If you don’t want to turn or roll your ankle, stick with a spikeless golf shoe. Most spikeless golf shoes have purposeful outriggers and rigid midsections in order to keep your foot contained and stop the shoe from twisting. These key design features promote stability that a trail shoe can’t match.
It’s noteworthy to mention that trail running shoes like the Hoka Speedgoat 5 aren’t necessarily unstable. There’s still a certain level of stability a shoe must have for rugged terrain. But running stability is very different from golf stability. A stable running shoe helps keep the foot in a neutral position while a stable golf shoe focuses more on caging and using the powerful downward and lateral movements of the lower body in the golf swing.
Round 3: Traction
A quick glance at the bottom of both shoes offers a glimmer of hope for the Speedgoat 5. If anything, the rubber lugs seem like they’ll at least provide some grip. The traction test was admittedly the most competitive of the bunch but the adidas CodeChaos 22 emerged superior. Not that the Speedgoat 5 didn’t land a few punches. Its traction performed pretty darned well, all things considered.
You’ll notice that the CodeChaos 22 has far more traction lugs than the Hoka Speedgoat 5, which does make a difference.
The number of lugs isn’t the only thing that matters, though. Their shape and size matter nearly as much. The CodeChaos 22 features multiple shapes and sizes of lugs oriented in all different directions. As well, different portions of the sole feature varying lug designs. This provides complete coverage whether you’re moving left, right, up or down. The Speedgoat 5, on the other hand, has only one lug size and type.

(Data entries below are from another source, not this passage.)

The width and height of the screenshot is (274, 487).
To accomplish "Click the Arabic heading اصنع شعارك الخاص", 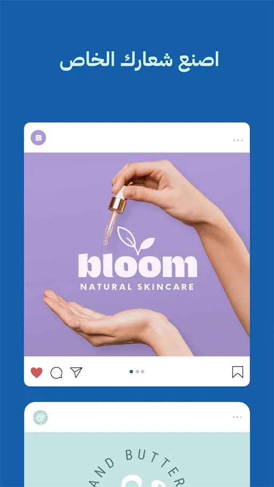I will click(140, 60).
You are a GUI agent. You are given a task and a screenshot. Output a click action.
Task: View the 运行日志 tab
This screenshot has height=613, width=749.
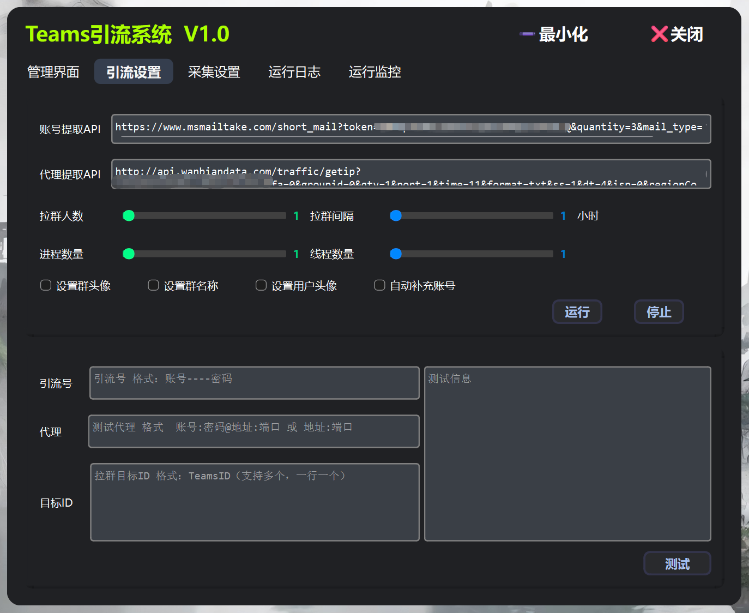point(294,71)
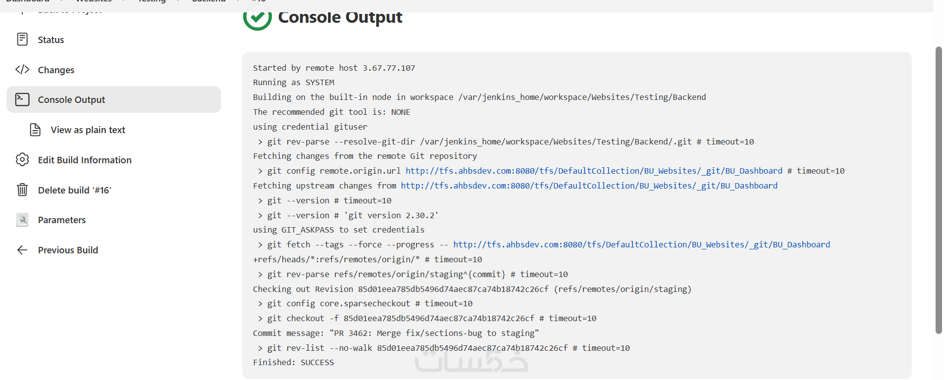The image size is (944, 380).
Task: Open the Parameters text entry
Action: point(62,220)
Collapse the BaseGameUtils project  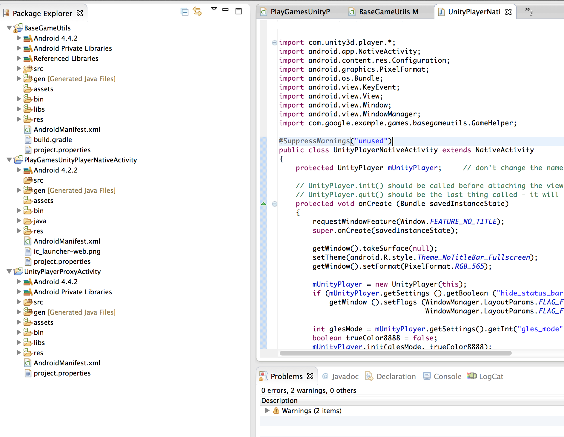point(9,28)
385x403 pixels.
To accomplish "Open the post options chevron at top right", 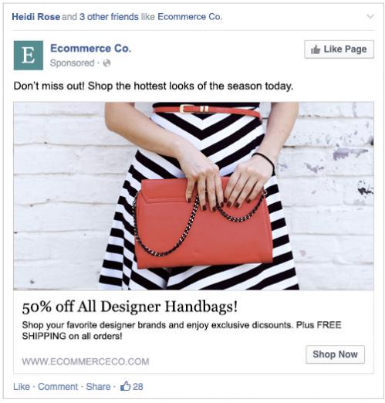I will 370,16.
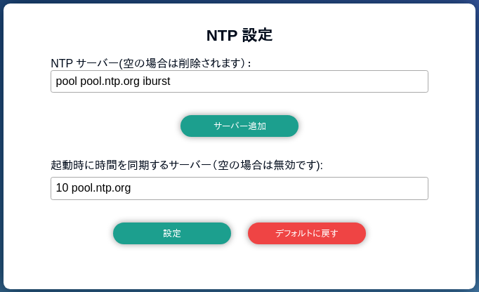
Task: Click the 空の場合は削除されます note text
Action: (x=183, y=63)
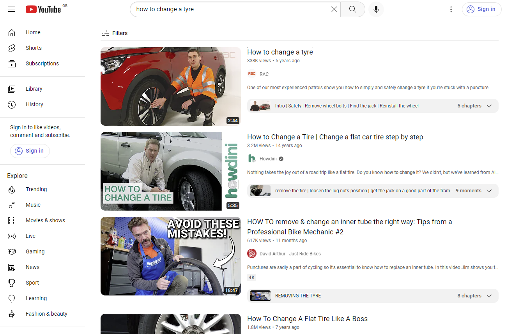Image resolution: width=506 pixels, height=334 pixels.
Task: Open the Trending section
Action: pos(36,189)
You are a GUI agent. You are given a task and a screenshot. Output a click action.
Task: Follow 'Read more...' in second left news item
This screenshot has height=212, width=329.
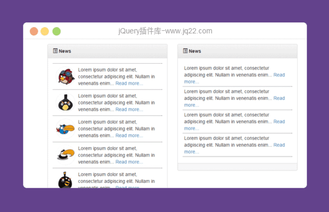click(x=129, y=109)
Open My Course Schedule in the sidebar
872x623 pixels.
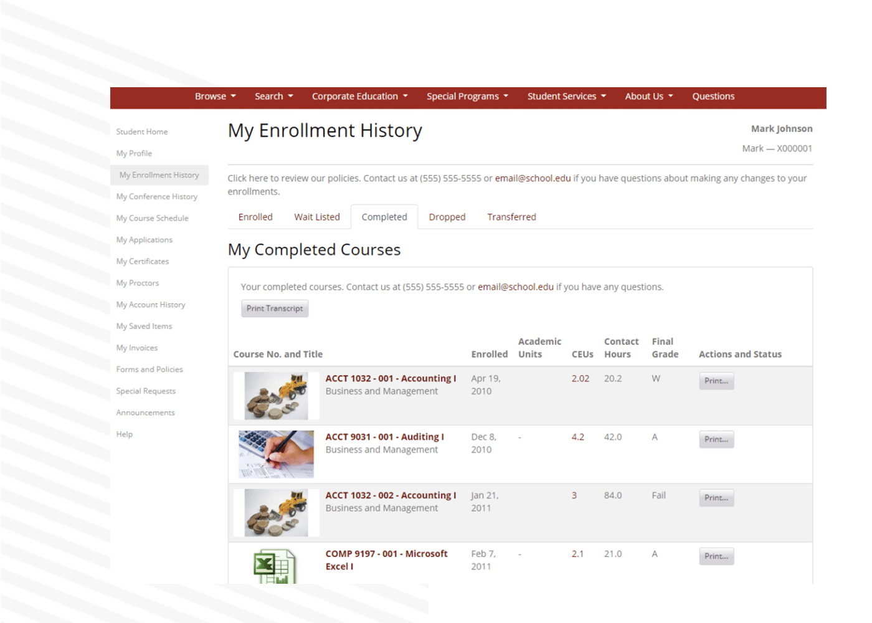tap(152, 218)
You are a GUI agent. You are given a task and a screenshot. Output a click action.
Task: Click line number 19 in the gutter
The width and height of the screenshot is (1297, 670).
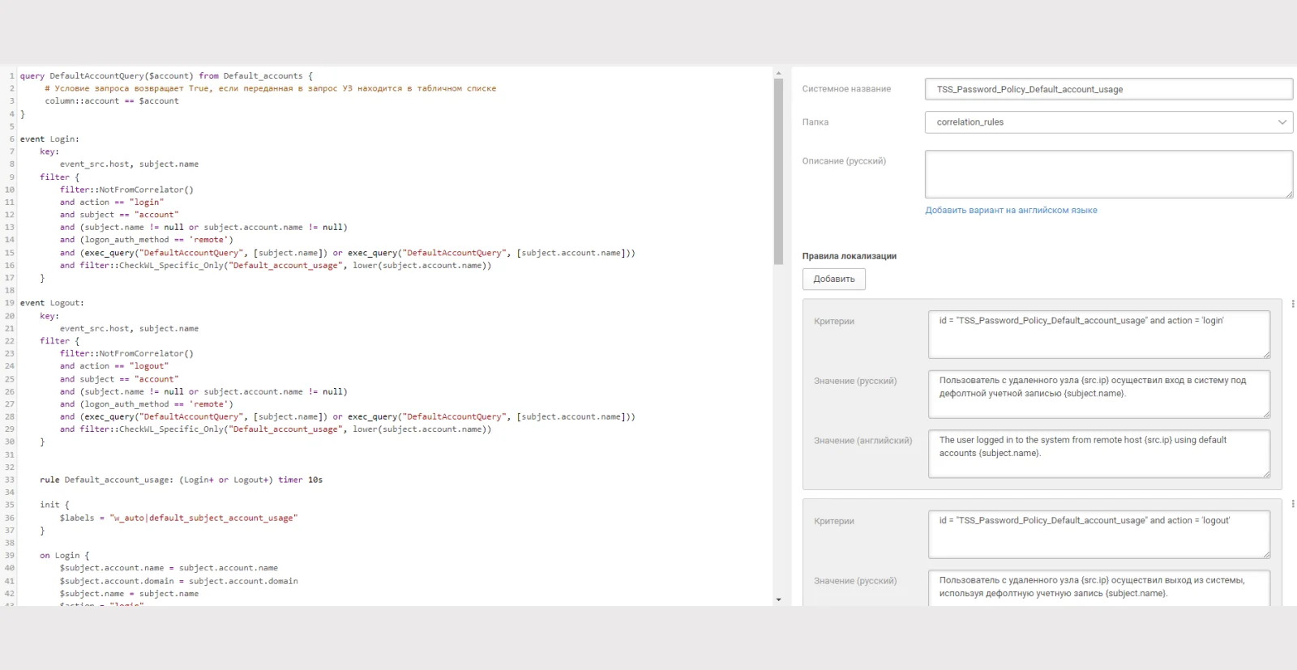pos(9,303)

The easiest way to picture the difference is to look at tire treads. Some tires feature symmetrical patterns (similar to the Speedgoat 5) and others feature asymmetrical patterns (like the Codechaos 22). Any guess as to which type of tire is best in slippery conditions?

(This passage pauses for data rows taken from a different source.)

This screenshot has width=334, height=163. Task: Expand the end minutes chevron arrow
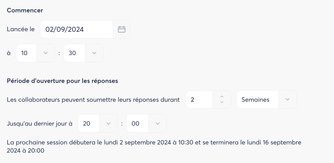[x=158, y=123]
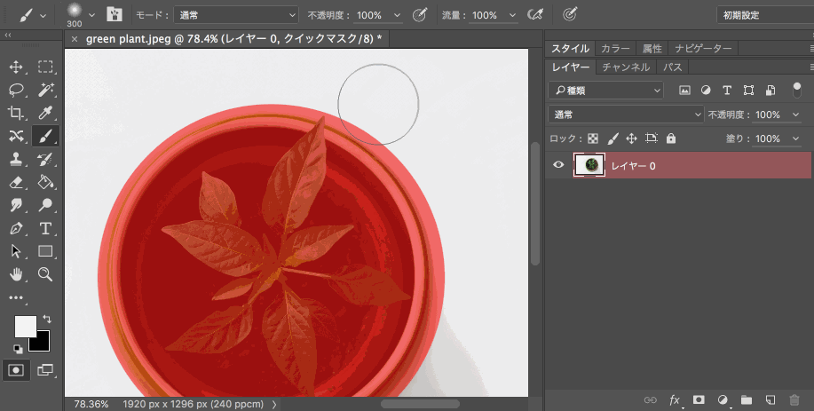Open the モード blend mode dropdown
Image resolution: width=814 pixels, height=411 pixels.
pos(236,15)
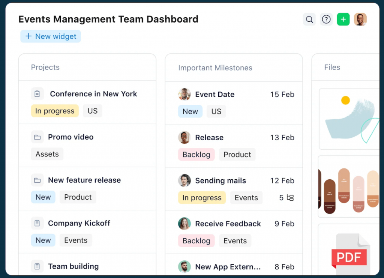This screenshot has height=278, width=384.
Task: Click the subtasks icon on Sending mails
Action: tap(290, 198)
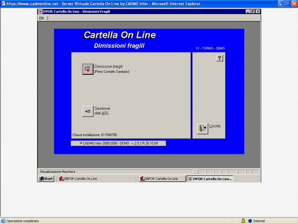Open the File menu

[41, 18]
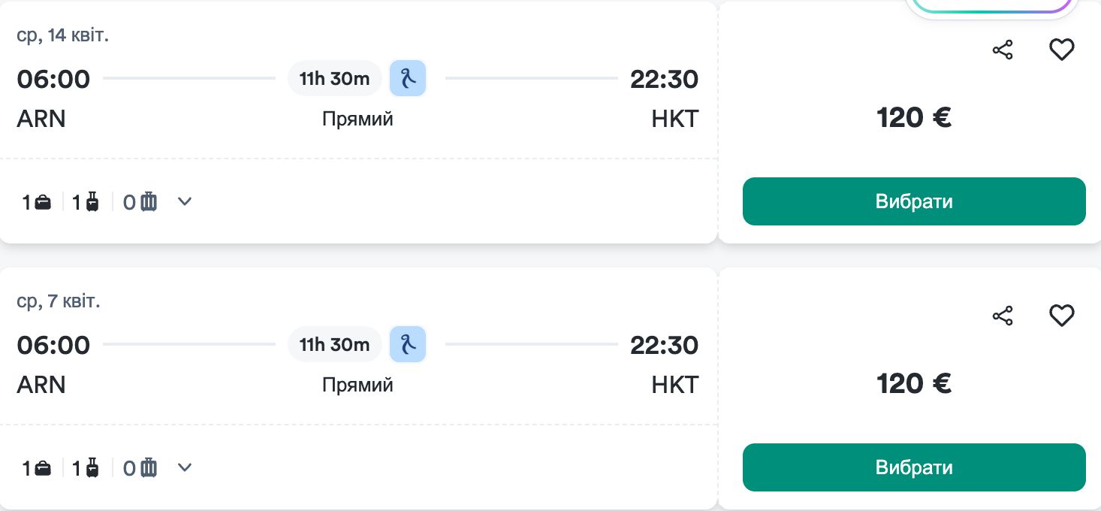The image size is (1101, 511).
Task: Click the 120 € price of 14 квіт. flight
Action: click(914, 118)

While the symmetrical pattern on the Speedgoat 5 provides some traction, the high-performance asymmetrical pattern of the CodeChaos 22 provides better all-around grip. The Speedgoat 5 performed well in dry conditions but the minute moisture was introduced, its traction was compromised. The adidas Codechaos 22 held firm in both wet and dry conditions.
Round 4: Elements
Surprised the Hoka Speedgoat 5 lasted until Round 4? At this point, the fight is over. If there was a proverbial knockout blow, it was this category. The Speedgoat 5 features a mostly mesh upper with some TPU overlays near the toe for durability. That said, the shoe is far from waterproof or even water resistant, for that matter. Water permeates its mesh membrane with ease which means you’re stuck with wet socks for the entirety of your round.
The CodeChaos 22’s mesh body is encased in a plastic layer that makes it extremely water-resistant. Not only will the CodeChaos 22 keep your feet dry but the water-resistant TPU layer makes it easier to clean, too.
By Unanimous Decision
If you haven’t pieced it together by now, here’s the verdict: the adidas CodeChaos 22 is a far superior option than the Hoka Speedgoat 5. This toe-to-toe bout made it very clear to me, as I hope it did you, that trail running shoes lack some of the key “ingredients” that make a golf shoe a golf shoe.

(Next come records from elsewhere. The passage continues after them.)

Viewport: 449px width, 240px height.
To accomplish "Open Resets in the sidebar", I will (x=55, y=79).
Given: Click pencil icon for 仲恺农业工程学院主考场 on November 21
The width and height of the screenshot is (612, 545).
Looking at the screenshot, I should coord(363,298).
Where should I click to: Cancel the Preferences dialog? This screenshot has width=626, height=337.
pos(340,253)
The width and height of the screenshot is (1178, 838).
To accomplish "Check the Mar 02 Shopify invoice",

Are there trail running shoes out there that may perform better? I’m not sure. At this point, though, I’m willing to conclude that if you value stability, traction and a shoe that handles the elements … stick with a spikeless golf shoe.
If comfort is the only thing you need from a “golf shoe,” then you can probably get by with a trail running shoe like the Speedgoat 5. But as a product expert, I’d advise against it if your goal is to play your best.